Kevin O'Leary Bets on Bitzero as the Power Backbone for AI
Kevin O'Leary isn't chasing the latest AI equity winners. He's aiming one layer lower—at the electricity and data-center capacity that AI computing can't function without.
The "Shark Tank" personality, widely known as "Mr. Wonderful," has taken an early stake in Bitzero Holdings Inc., a Canadian developer of sustainable data centers used for Bitcoin mining and high-performance computing. O'Leary frames Bitzero as a "power real estate company," positioning it as infrastructure rather than a crypto-token or software bet.
Bitzero began trading on Nasdaq on June 9, 2026, under ticker AIBZ. It also trades on the Canadian Securities Exchange as BITZ.U and has fully exited OTCQB trading.
The infrastructure case behind the investment
Bitzero says it has locked in long-term electricity contracts priced between 4 and 6 cents per kWh across locations including Norway, Finland, and North Dakota.

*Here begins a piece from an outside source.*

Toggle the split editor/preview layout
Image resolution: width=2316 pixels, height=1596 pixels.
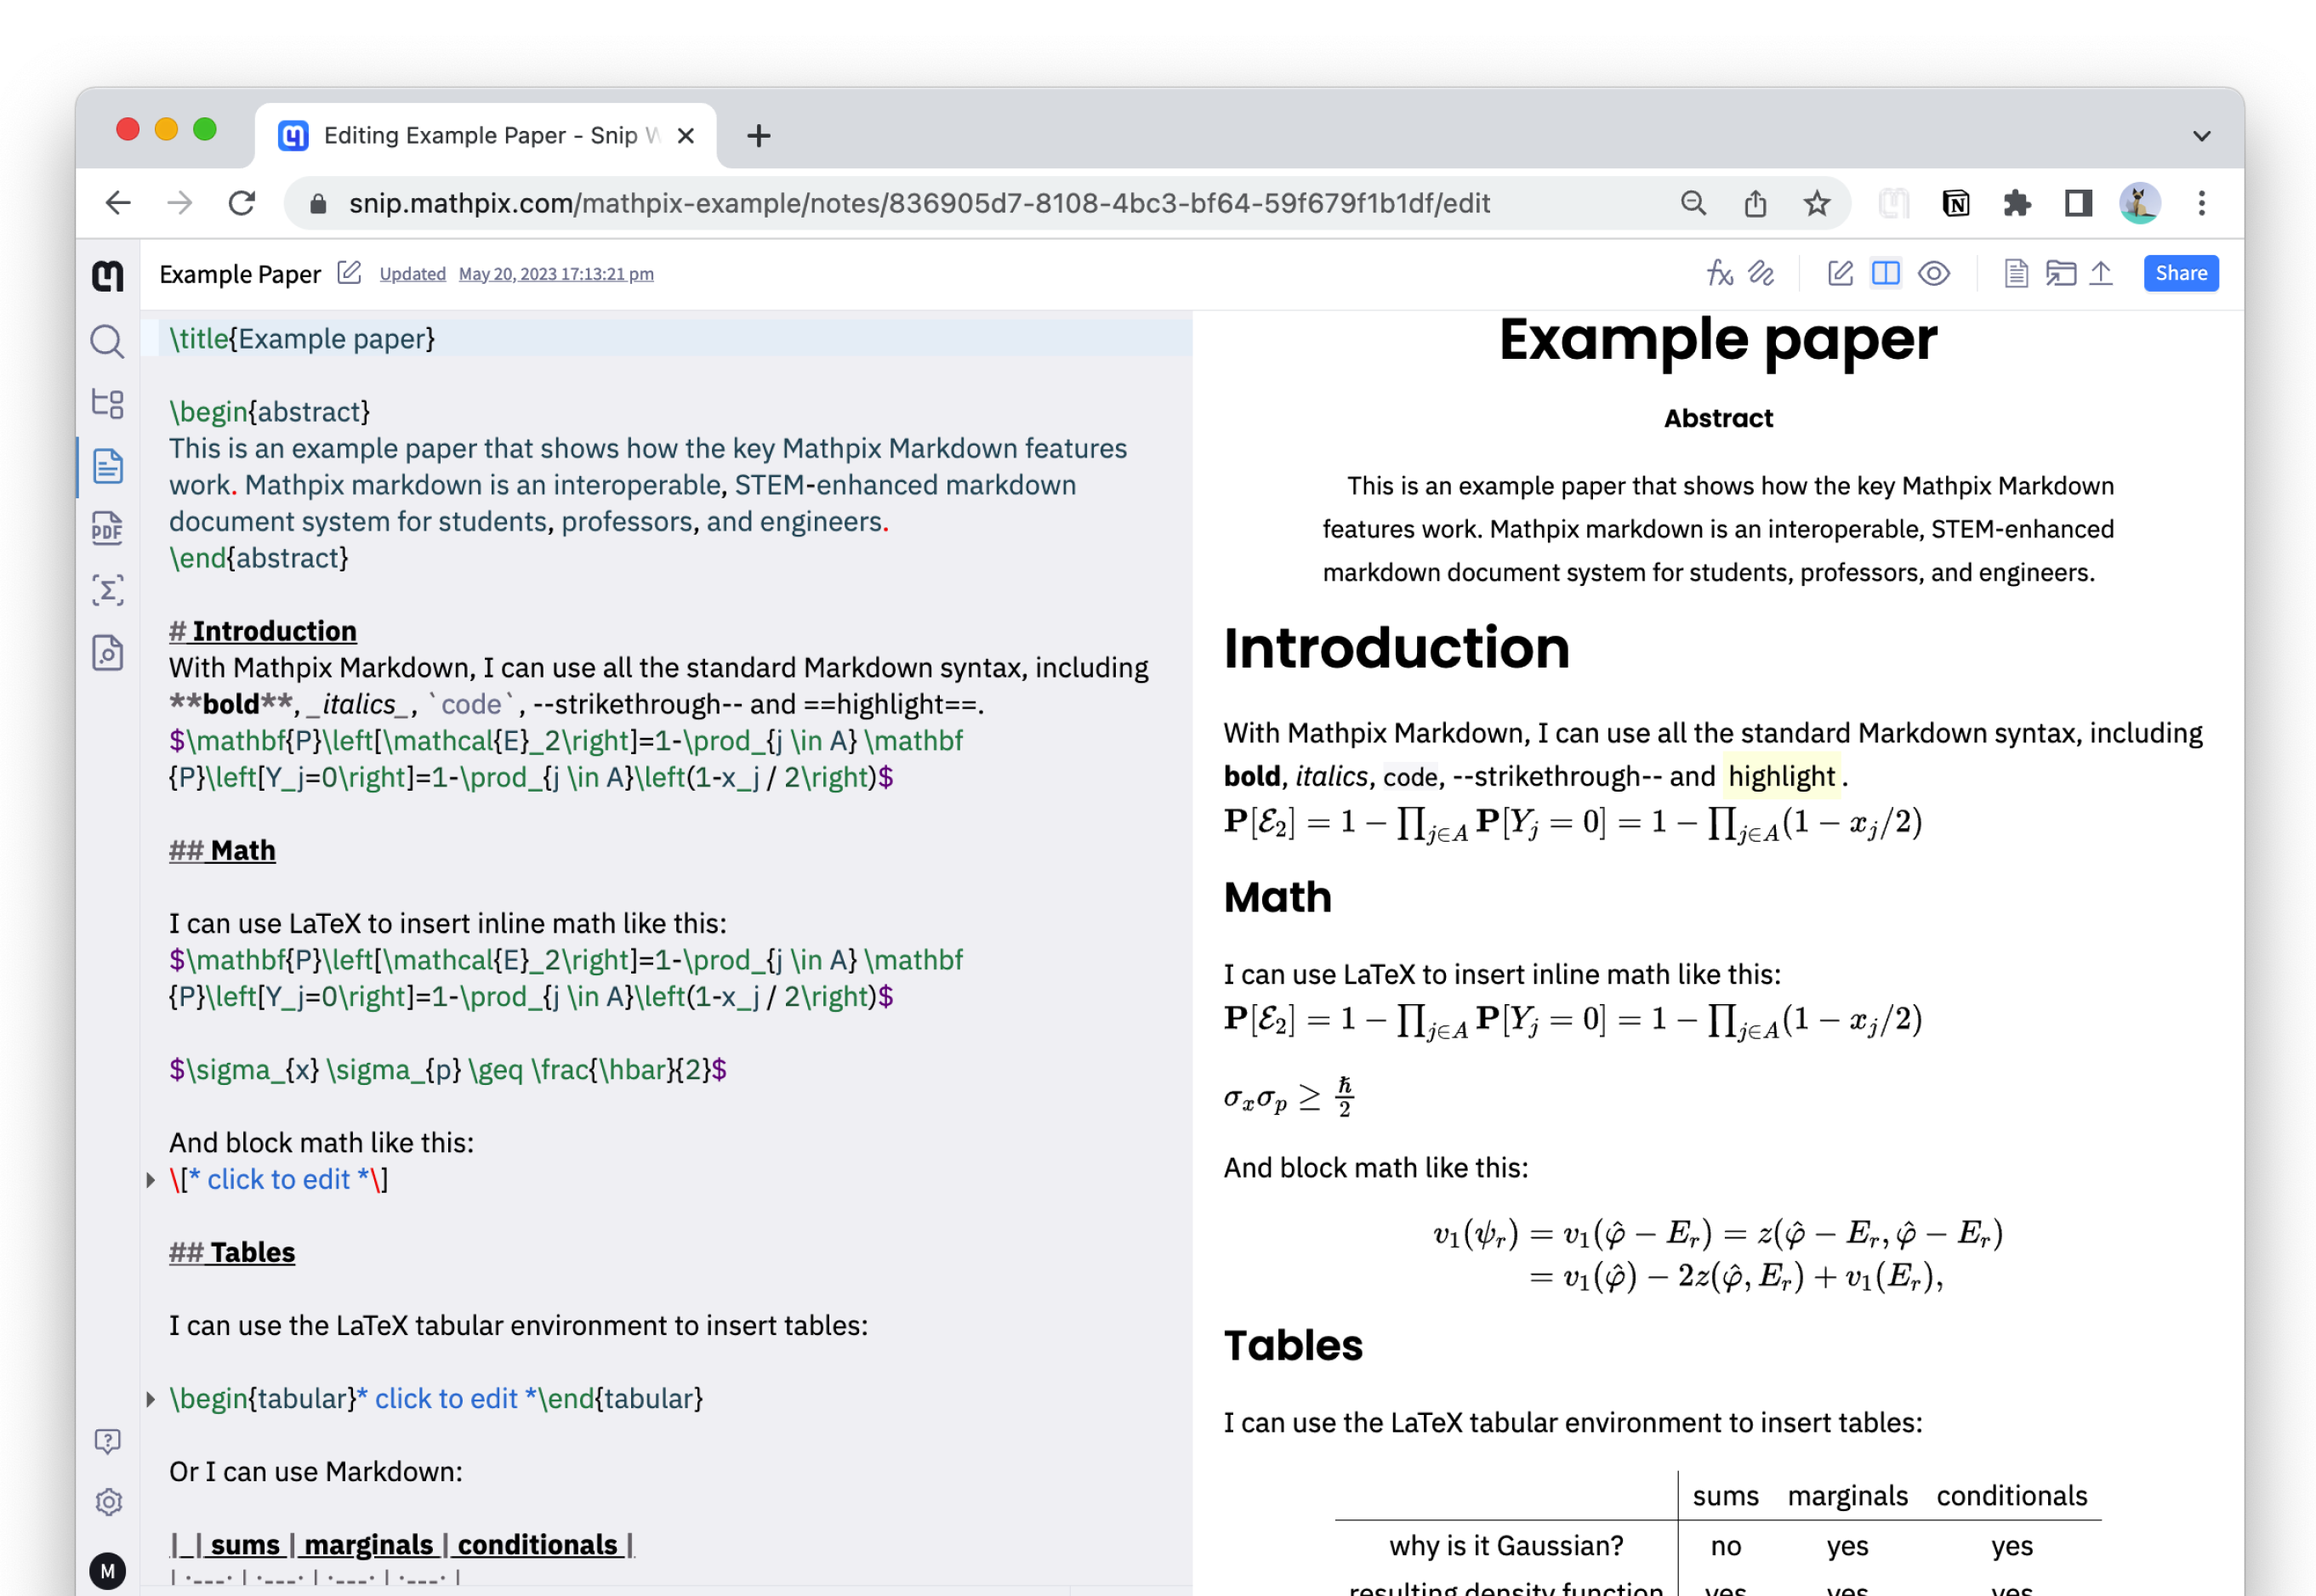point(1886,272)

On the commercial side, the company signed a 15-year lease on May 5, 2026, with OneQode Networks covering 110 megawatts of power capacity at Bitzero's Namsskogan site in Norway. Bitzero projects the agreement could generate roughly $2.6 billion in revenue over the full term.
Ahead of its public listing, the company raised more than $100 million in private funding. It also says it now controls more than 1 gigawatt of scalable power capacity across its footprint. O'Leary describes Bitzero as one of his core infrastructure holdings for crypto exposure.
Why shifting from Bitcoin to AI matters
Bitcoin mining and AI computing share the same basic constraints: massive power draw, heavy cooling requirements, and low-latency connectivity. AI workloads often deliver higher revenue per megawatt-hour than Bitcoin mining, particularly when Bitcoin prices are not surging.
Bitzero's Nordic focus targets energy mixes where hydroelectric and wind power can be both low-cost and renewable. The company says it is also building relationships with CBRE and Hydra Host to market AI-ready data centers across Nordic regions.
Investor takeaway
O'Leary once drew headlines for calling Bitcoin "garbage" on national television. His pivot from crypto skeptic to infrastructure advocate underscores a broader theme: investor attention is moving toward the picks-and-shovels layer of AI and crypto.
The International Energy Agency has projected data-center power demand could double by 2030. Bitzero's $2.6 billion projection tied to the OneQode partnership remains dependent on long-range assumptions, including power pricing, technology shifts, and counterparty risk—variables that can look very different by year seven of a 15-year deal.
Elsewhere in the sector, Core Scientific has recently secured a multibillion-dollar AI hosting deal with CoreWeave. Hut 8 has been expanding its AI-focused capacity. Applied Digital is building large-scale data centers designed for AI workloads.